Stored records:
━━━━━━━━━━━━━━━━━━━━

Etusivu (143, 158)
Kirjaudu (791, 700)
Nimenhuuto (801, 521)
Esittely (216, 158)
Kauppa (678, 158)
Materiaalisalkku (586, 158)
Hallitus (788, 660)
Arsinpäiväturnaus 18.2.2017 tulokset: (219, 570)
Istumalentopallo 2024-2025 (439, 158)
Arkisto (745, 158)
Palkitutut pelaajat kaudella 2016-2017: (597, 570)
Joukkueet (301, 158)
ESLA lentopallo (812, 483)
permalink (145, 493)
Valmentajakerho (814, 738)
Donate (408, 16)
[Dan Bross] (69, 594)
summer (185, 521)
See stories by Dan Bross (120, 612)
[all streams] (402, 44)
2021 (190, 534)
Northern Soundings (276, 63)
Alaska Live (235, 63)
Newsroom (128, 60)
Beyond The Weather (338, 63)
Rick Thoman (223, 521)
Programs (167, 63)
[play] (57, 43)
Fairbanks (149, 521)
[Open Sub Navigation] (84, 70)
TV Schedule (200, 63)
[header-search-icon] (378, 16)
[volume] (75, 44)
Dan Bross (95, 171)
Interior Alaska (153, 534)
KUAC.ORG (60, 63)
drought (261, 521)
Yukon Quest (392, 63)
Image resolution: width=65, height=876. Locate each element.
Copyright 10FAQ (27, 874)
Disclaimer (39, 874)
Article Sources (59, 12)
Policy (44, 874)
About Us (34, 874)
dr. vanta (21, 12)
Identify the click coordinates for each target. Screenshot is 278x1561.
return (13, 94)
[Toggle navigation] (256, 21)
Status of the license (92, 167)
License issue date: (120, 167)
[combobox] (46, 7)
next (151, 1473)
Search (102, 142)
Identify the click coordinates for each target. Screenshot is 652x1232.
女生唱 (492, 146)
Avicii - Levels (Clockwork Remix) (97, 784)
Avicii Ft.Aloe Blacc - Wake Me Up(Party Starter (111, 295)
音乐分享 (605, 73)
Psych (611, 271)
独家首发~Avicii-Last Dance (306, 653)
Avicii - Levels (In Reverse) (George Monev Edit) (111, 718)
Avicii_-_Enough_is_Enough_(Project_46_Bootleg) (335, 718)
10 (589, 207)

━━━━━━━━━━━━━━━━━━━━

> _Aim_
Locate each line in the entries above that contains the string "target" and copy those lines out in full.

> _Final answer_
Identify the click coordinates for each target. Screenshot is 278x1561.
Identify the click coordinates for each target. Screenshot is 652x1232.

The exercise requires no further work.